Planning to enjoy a longer vacation in Provence? Other must-see towns and villages in Provence are Aix-en-Provence, Les Baux-de-Provence, Gordes, Arles,, a paradise for all gambling enthusiasts who enjoy Casino Bizzo slots and other games!), Nice, Orange, Le Còte Bleu, Bonnieux, Roussillon, Meze, Vaison-la-Romaine, Vence, Fréjus, Biot, Tarascon, and Bargème. This region clearly won’t disappoint you!
Drenched in sunshine and stepped back in rich French history, Provence is a region of amazing attractions and breathtaking scenery. The culture here is so unique that there is even a Provence way of living art de vivre. Provence is perhaps the most atmospheric and colorful region in all of France. If you want to get acquainted with ‘the most French’ France, you should go to Provence with its small villages, endless lavender valleys, and silvery magnificent rocks.
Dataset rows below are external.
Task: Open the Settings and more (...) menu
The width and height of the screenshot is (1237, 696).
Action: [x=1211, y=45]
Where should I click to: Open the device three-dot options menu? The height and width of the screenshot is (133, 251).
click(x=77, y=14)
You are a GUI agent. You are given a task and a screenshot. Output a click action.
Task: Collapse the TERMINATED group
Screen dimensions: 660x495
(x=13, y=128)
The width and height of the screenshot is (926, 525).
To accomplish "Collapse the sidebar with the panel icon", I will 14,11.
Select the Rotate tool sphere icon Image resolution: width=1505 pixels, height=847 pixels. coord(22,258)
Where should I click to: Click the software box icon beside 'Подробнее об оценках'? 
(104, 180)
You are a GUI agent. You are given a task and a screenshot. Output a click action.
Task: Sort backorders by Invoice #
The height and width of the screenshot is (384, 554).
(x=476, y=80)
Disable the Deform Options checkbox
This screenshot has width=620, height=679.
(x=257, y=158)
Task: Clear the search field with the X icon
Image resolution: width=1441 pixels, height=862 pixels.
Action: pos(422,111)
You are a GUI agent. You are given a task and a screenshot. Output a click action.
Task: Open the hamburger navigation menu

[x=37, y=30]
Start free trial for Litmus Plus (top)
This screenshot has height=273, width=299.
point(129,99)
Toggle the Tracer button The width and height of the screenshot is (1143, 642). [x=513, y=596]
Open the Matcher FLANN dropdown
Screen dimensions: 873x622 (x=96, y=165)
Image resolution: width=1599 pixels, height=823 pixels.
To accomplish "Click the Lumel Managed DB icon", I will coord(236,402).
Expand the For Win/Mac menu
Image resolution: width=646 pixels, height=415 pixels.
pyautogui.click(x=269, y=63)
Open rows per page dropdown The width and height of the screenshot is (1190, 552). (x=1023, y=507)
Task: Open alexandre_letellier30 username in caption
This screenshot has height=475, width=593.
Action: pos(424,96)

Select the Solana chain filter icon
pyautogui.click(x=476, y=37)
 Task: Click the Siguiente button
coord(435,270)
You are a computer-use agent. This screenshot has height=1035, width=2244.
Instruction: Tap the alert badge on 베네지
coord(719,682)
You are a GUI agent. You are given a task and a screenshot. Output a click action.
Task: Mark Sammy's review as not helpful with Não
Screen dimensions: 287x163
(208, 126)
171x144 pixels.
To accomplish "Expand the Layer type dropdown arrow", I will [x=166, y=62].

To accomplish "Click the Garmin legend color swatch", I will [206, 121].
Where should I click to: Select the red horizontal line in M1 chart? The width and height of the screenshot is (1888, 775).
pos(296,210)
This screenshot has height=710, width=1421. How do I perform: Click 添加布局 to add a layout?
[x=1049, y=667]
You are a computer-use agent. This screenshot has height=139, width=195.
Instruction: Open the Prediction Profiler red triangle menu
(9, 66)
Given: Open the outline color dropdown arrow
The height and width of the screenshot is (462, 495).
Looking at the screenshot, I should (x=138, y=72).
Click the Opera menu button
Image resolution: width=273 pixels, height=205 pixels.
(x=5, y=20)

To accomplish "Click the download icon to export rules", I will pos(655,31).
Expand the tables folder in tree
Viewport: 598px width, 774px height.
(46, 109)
Here is a list of some of the most popular tourist attractions in this beautiful French region.
This bustling city has been one of the largest ports in the Mediterranean and the main cultural capital of Europe since 2013. Marseille is a unique blend of medieval history, picturesque Mediterranean scenery, and urban life. The top attractions of this city are amazing, and you should start your sightseeing experience with the old port, around which the whole city grew. Marseille is home to well-preserved medieval houses and churches, an ancient 16th-century castle, and famous museums including MUCEM.
If you go for a boat trip directly from Marseille’s Vieux Port, you can see a landmark of Marseille, the legendary island fortress Chateau d’If. Alexander Dumas described it in his work “The Count of Monte Cristo”. Originally the Chateau d’If was built as a coastal defense in the mid-1500s, but in the 19th century, it was converted into a gloomy and impregnable prison for dangerous criminals.
Cathedral of Notre-Dame-de-la-Garde
Notre Dame de la Garde Cathedral is the grandiose cathedral of Marseille. It doesn’t only have a rich history, but impresses visitors with its unique architecture. The height of the tower and cathedral is about 1,000 meters. The top of the cathedral is decorated with an 11-meter gilded statue of the Virgin Mary. Thanks to this statue you can see this Catholic temple from almost anywhere in the city.
MuCEM (Museum of European and Mediterranean Civilizations)
This super modern museum deserves a spot on the travel guide of each history enthusiast. The Museum of European and Mediterranean Civilizations in Marseille portrays the history of 21st-century European and Mediterranean civilizations.
Built at the entrance to the harbor, the museum itself is a work of art. Designed by the architect Rudy Ricciotti, the museum has the form of a 160,000-square-foot cube. The location of the museum is spectacular: it is next to the 12th-century Fort Saint-Jean, and there is a wonderful walkway above the water connecting them.
This huge historical monument looks like. a palace and is a monument to the importance of water. Built in the 18th century, the Palais Longchamp commemorates an important historical event for Marseille. The town experienced a hard water crisis, and to solve this problem it was decided to bring water in from the nearby Durance river.
The next must-see city in Provence is, of course, the beautiful and ancient Avignon, located on the banks of the Rhone River. The city’s symbol is the majestic arched bridge across the river. Life in Avignon changed dramatically when the popes decided to move here, but not for long, just 70 years. But this was enough to transform the amazing Avignon and make it one of the most amazing French cities. The Palais de Papes became a symbol of the Christian faith in the West during that period.
Today, the palace is one of the most popular tourist destinations in Provence and is home to festivals, art exhibitions, and concerts. Not visiting such a majestic, powerful, and impressive heritage of French culture is a real crime, especially for those people who are fans of medieval Gothic architecture. And you will be in awe of Avignon’s beautiful gardens and parks including the garden of the Abbey of St. Andre and the garden of Ceccano. Avignon is also home to the amazing art museum Musée du Petit Palais.
Palais de Papes
Built in the early 15th century, Palais de Papes, or the Pope’s Palace is the largest European palace in Gothic style. It dates back to the epoche when the papal court left Rome and moved to Avignon.
Grasse is the true capital of perfumery. This city is filled with colorful historical events and drowning in endless lavender fields. Grasse dates back to the XI century, literally a century later became a bishop’s town. In the time of Catherine de Medici Grasse became famous for its extensive production of perfumed gloves.